The Yankee decline was about to accelerate. Ralph Terry was gone, traded to Cleveland as part of the Ramos deal. Al Downing occasionally pitched well for the Yankees but never achieved the greatness some had predicted; he was traded at the end of the 1969 season. Bouton’s arm went bad; he had thrown too hard for too long, and in 1965 he was 4-15, often pitching in great pain, and nearly two full runs were added on to his earned run average. He was effectively finished as a big-league power pitcher at twenty-six. Of the younger Yankee pitchers only Mel Stottlemyre lived up to his potential. Arriving in New York in time to help save the pennant and pitch the Yankees into the World Series, he had assumed that there would be annual pennant races and World Series games; though he became one of the best pitchers in Yankee history, with a career earned run average of 2.97, he never pitched in another championship game.

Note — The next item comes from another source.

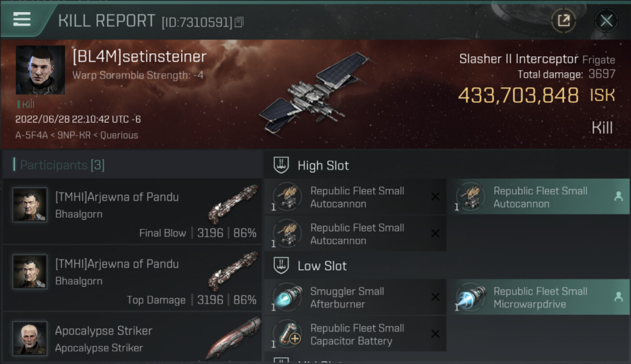Open the A-5F4A system location link
This screenshot has width=631, height=364.
[x=31, y=135]
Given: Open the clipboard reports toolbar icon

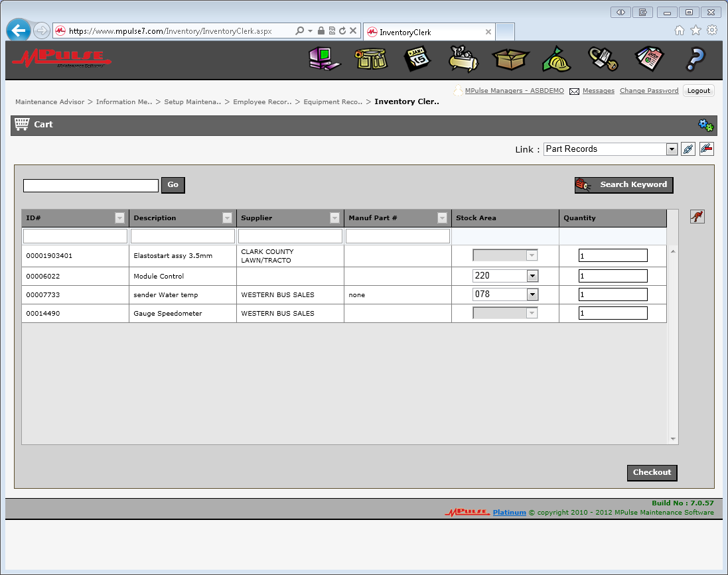Looking at the screenshot, I should 649,60.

Under Keane the Yankees had a losing record, 77-85, and fell to sixth place, and when they started the 1966 season they won only four of their first twenty games. Johnny Keane was fired and replaced by Ralph Houk. The Yankee players were thrilled by the return of Houk and were sure that Houk would bring back the old Yankee magic. But the magic was gone and Houk’s team finished in tenth place. CBS, it turned out, had bought a logo and not a great deal more. Less than a year after being fired in New York, Keane died at the age of fifty-five of a heart attack in Houston, Texas. His former players thought the decision to go to New York had been a tragic one and that managing that particular team had taken a terrible toll on him.